Saturday, January 14, 2023

Extraits de "Le Voyageur impruden", de René Barjavel

 L'avenir sombre dans le passé dès qu'il a cessé d'être futur. Le présent n'existe pas. Vouloir l'éterniser, c'est éterniser le néant.

§

Comme je me sens mesquin. Nous ne nous donnons à la femme que pour nous reprendre aussitôt. Nous sommes pleins de calculs et d'arrière-pensées. Après une seconde d'abandon, nous nous rétractons dans notre cuirasse de suffisance et d'égoïsme. 

§

Les hommes-cerveaux, comme les autres, obéissent à la loi suprême, qui est la loi de l'espèce confondue désormais avec celle de la cité. Elle soumet l'humanité à ses obligations comme la pesanteur ou toute autre loi physique. Son règne est évident.
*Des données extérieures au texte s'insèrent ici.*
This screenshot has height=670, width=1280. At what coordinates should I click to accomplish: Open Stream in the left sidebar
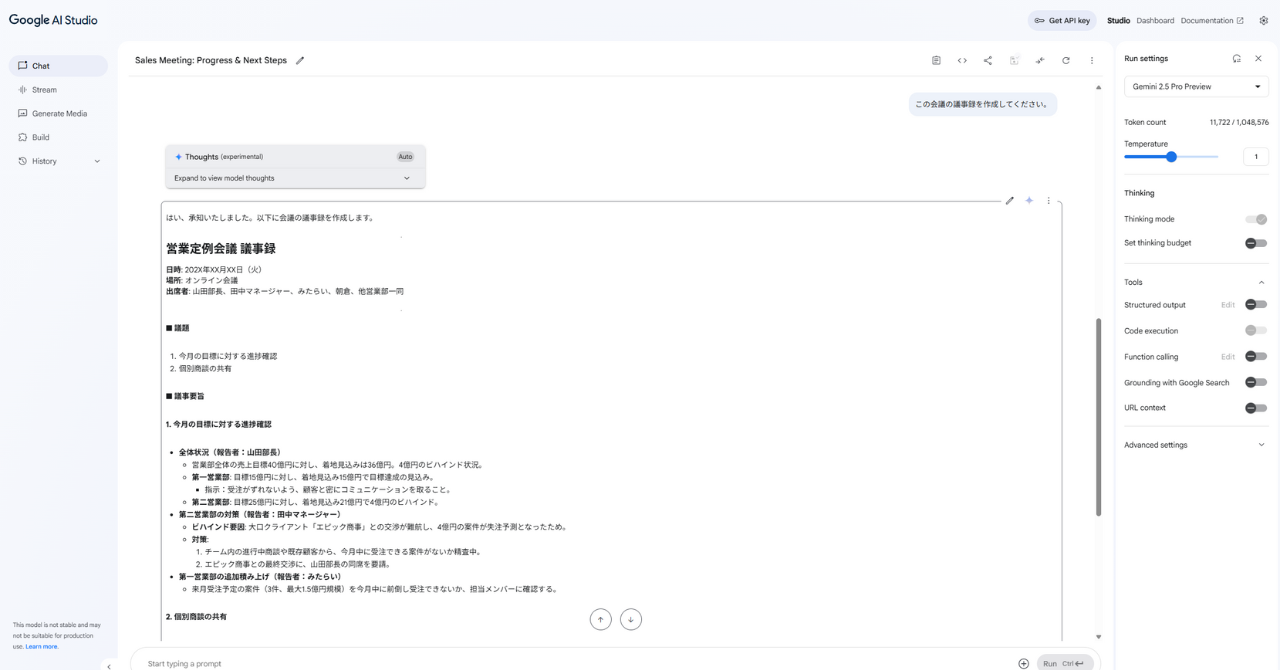click(x=45, y=90)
Moins évident au XXème siècle, n'est-il pas tout aussi rigoureux ? Quelle différence y a-t-il entre la ronde des petits mâles autour de la reine, et le quadrille que les hommes de notre siècle dansent avec les femmes nos contemporaines ? La nécessité puissante de la reproduction les meut comme pantins. Ils se croient libres, chantent d'amour, et les yeux et l'âme de leur bien-aimée. Et la loi de l'espèce les mène par le bout du sexe. Tristan, Roméo sont de simples porte-graine. Ils ont mission de la déposer dans le terrain qui l'attend et qui est toujours le même, qu'il se nomme Iseult ou Juliette. Le reste est littérature.